Conscient de l'enjeu, Biya espère un renouvellement de l'élite nordiste qui lui était hostile. Par Georges Dougueli

Le chef de l'État, Paul Biya, le sait, il n'a aucun intérêt à s'aliéner toute une partie du Cameroun. Ni à ce qu'un grand parti régionaliste voie le jour. Tout cela se paierait trop cher dans les urnes.

À quoi reconnaît-on un traître ? Dans le Cameroun d'aujourd'hui, son portrait-robot est facile à esquisser : il a la tête d'un candidat à la députation natif du Nord. Il se présente aux élections locales du 30 septembre prochain, par exemple sous la bannière du Rassemblement démocratique du peuple camerounais (RDPC, au pouvoir). Mais surtout, une fois élu, il démissionne pour prendre sa carte au parti du Grand Nord.

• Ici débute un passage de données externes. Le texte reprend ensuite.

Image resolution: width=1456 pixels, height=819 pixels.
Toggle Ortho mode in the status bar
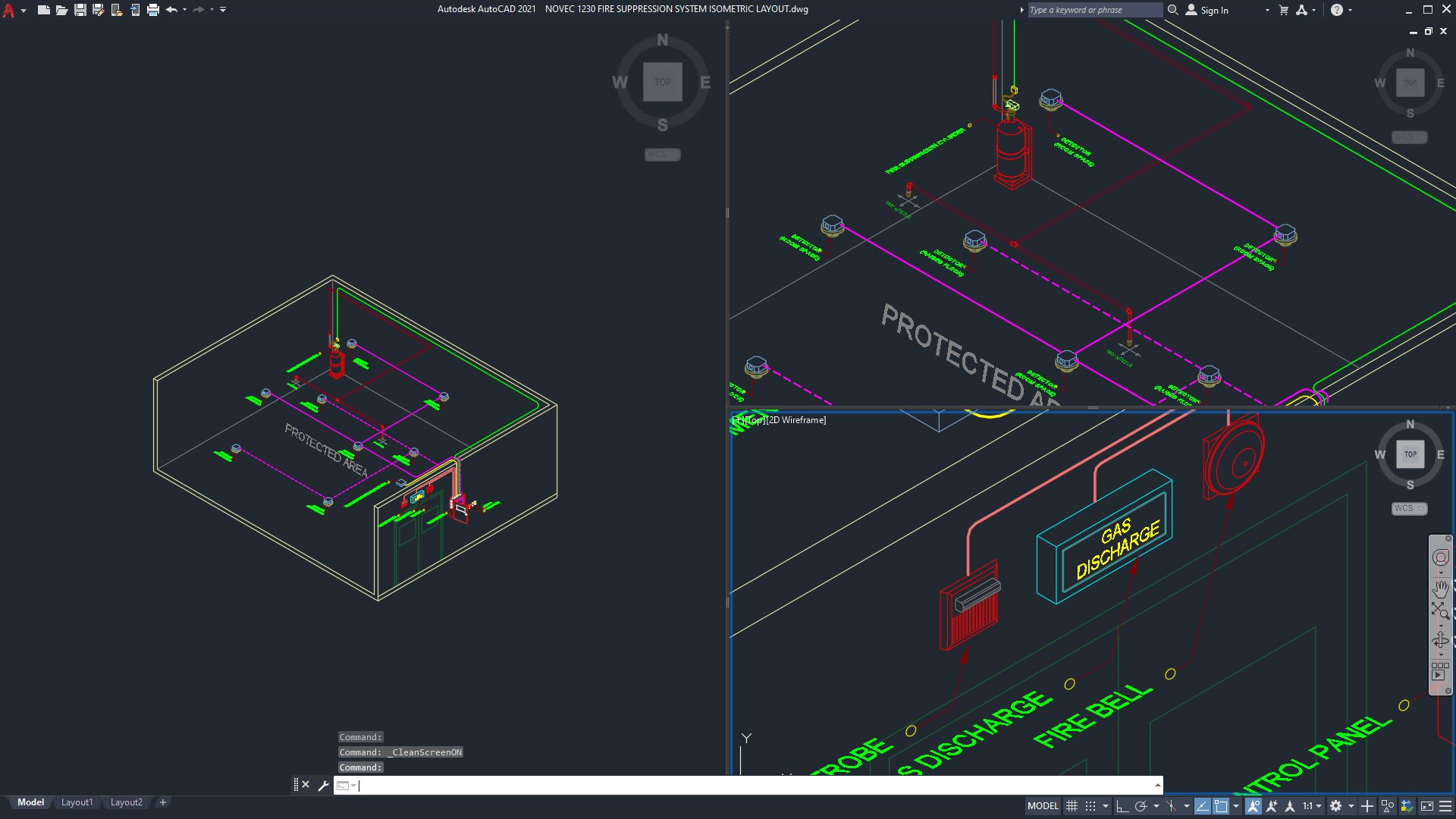click(x=1123, y=806)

Politique-fiction ? Oui et non. Certes, le parti du Grand Nord n'existe pas encore, mais dans l'ombre, de mystérieux hommes politiques originaires du septentrion travaillent à sa création. Pour l'instant, ils avancent masqués, mais envisagent de se découvrir après les législatives et les municipales et espèrent provoquer des défections massives au sein des partis rivaux.

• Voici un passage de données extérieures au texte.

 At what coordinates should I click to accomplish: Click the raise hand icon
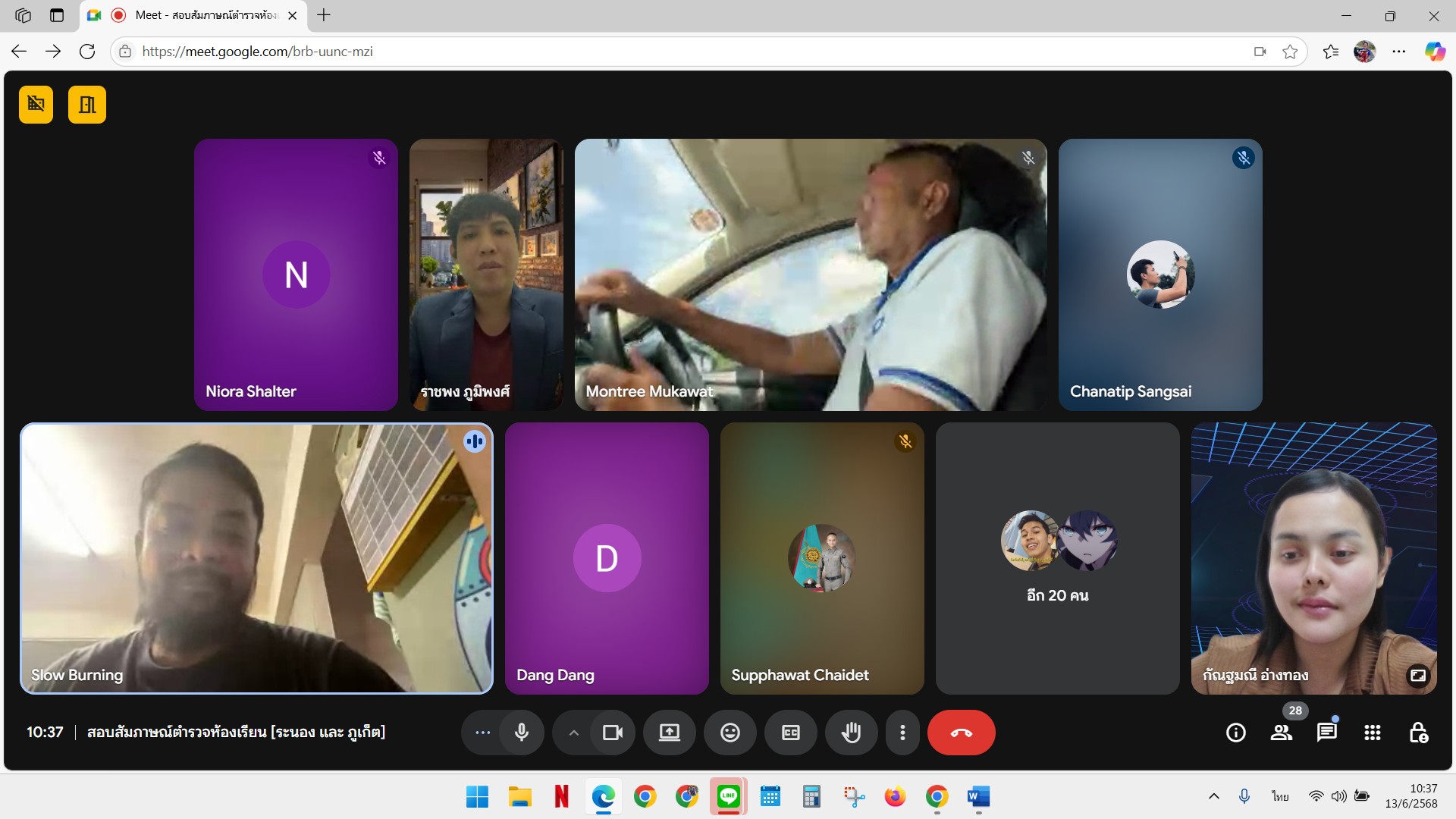tap(851, 733)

À Yaoundé, la menace est prise au sérieux au point que le président Paul Biya a ordonné une enquête. Considéré comme le garant de la stabilité du pays, le fameux axe nord-sud tangue dangereusement. Depuis l'arrestation le 16 avril 2012 de l'ancien ministre d'État en charge de l'Administration territoriale, Marafa Hamidou Yaya, ancien proche collaborateur de Biya et poids lourd politique de Garoua (Nord), la crispation s'est accentuée. Afin de prévenir tout trouble éventuel, les services secrets ont renforcé leur surveillance dans cette partie du pays. Condamné à vingt-cinq ans de prison pour détournement de fonds, Marafa a annoncé, malgré tout, sa candidature à la succession de Paul Biya.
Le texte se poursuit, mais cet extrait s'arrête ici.